= WHAT YOU NEED TO DO =
Transcribe the listing below in full, keeping every line exactly as it is.
○ ○ ○
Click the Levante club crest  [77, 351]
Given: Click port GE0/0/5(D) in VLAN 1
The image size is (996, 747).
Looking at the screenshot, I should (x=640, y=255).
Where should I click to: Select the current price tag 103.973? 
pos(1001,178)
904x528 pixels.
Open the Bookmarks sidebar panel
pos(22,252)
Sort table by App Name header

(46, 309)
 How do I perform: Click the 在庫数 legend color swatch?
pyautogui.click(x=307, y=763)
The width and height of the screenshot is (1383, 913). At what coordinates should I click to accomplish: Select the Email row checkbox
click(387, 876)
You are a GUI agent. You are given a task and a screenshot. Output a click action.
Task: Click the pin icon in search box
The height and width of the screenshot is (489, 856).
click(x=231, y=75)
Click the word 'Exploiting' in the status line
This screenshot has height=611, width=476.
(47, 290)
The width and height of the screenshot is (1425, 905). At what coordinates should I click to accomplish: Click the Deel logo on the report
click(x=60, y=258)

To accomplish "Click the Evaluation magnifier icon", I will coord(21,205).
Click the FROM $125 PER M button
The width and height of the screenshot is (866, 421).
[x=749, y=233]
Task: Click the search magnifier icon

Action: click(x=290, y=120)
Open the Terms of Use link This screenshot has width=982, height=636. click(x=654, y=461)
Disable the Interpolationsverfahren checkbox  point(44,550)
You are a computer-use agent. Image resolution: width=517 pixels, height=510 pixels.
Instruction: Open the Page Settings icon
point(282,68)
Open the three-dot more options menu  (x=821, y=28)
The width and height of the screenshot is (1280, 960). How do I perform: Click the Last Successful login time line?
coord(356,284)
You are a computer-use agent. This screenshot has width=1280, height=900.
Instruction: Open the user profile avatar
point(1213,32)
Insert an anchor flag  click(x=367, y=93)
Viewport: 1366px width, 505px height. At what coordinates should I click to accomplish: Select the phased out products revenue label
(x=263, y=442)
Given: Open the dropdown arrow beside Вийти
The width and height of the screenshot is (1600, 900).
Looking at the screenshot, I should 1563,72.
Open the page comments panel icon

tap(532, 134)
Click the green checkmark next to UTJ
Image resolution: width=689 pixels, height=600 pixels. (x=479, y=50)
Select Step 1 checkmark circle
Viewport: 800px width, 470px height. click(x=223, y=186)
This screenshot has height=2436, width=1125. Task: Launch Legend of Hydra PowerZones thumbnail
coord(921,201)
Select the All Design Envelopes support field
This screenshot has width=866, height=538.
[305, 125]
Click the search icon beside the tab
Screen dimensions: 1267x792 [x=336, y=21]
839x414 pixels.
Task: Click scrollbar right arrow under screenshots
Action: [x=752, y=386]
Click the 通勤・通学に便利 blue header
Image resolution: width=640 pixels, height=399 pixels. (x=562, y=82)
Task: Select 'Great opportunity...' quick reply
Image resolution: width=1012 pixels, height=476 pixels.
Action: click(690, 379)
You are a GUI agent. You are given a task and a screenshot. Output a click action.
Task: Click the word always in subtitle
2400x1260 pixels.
○ ○ ○
= RESULT OF THE TASK =
Click the Levante club crest  [77, 351]
Given: Click port GE0/0/5(D) in VLAN 1
The image size is (996, 747).
Looking at the screenshot, I should (x=640, y=255).
Where should I click to: Select the current price tag 103.973? 
pos(1001,178)
904x528 pixels.
Open the Bookmarks sidebar panel
pos(22,252)
Sort table by App Name header

(46, 309)
 How do I perform: Click the 在庫数 legend color swatch?
pyautogui.click(x=307, y=763)
The width and height of the screenshot is (1383, 913). At what coordinates should I click to accomplish: Select the Email row checkbox
click(387, 876)
You are a GUI agent. You are given a task and a screenshot. Output a click action.
Task: Click the pin icon in search box
The height and width of the screenshot is (489, 856).
click(x=231, y=75)
Click the word 'Exploiting' in the status line
This screenshot has height=611, width=476.
(47, 290)
The width and height of the screenshot is (1425, 905). At what coordinates should I click to accomplish: Click the Deel logo on the report
click(x=60, y=258)

To accomplish "Click the Evaluation magnifier icon", I will coord(21,205).
Click the FROM $125 PER M button
The width and height of the screenshot is (866, 421).
[x=749, y=233]
Task: Click the search magnifier icon

Action: click(x=290, y=120)
Open the Terms of Use link This screenshot has width=982, height=636. click(x=654, y=461)
Disable the Interpolationsverfahren checkbox  point(44,550)
You are a computer-use agent. Image resolution: width=517 pixels, height=510 pixels.
Instruction: Open the Page Settings icon
point(282,68)
Open the three-dot more options menu  (x=821, y=28)
The width and height of the screenshot is (1280, 960). How do I perform: Click the Last Successful login time line?
coord(356,284)
You are a computer-use agent. This screenshot has width=1280, height=900.
Instruction: Open the user profile avatar
point(1213,32)
Insert an anchor flag  click(x=367, y=93)
Viewport: 1366px width, 505px height. At what coordinates should I click to accomplish: Select the phased out products revenue label
(x=263, y=442)
Given: Open the dropdown arrow beside Вийти
The width and height of the screenshot is (1600, 900).
Looking at the screenshot, I should 1563,72.
Open the page comments panel icon

tap(532, 134)
Click the green checkmark next to UTJ
Image resolution: width=689 pixels, height=600 pixels. (x=479, y=50)
Select Step 1 checkmark circle
Viewport: 800px width, 470px height. click(x=223, y=186)
This screenshot has height=2436, width=1125. Task: Launch Legend of Hydra PowerZones thumbnail
coord(921,201)
Select the All Design Envelopes support field
This screenshot has width=866, height=538.
[305, 125]
Click the search icon beside the tab
Screen dimensions: 1267x792 [x=336, y=21]
839x414 pixels.
Task: Click scrollbar right arrow under screenshots
Action: [x=752, y=386]
Click the 通勤・通学に便利 blue header
Image resolution: width=640 pixels, height=399 pixels. (x=562, y=82)
Task: Select 'Great opportunity...' quick reply
Image resolution: width=1012 pixels, height=476 pixels.
Action: click(690, 379)
You are a GUI agent. You are given a task and a screenshot. Output a click action.
Task: Click the word always in subtitle
2400x1260 pixels.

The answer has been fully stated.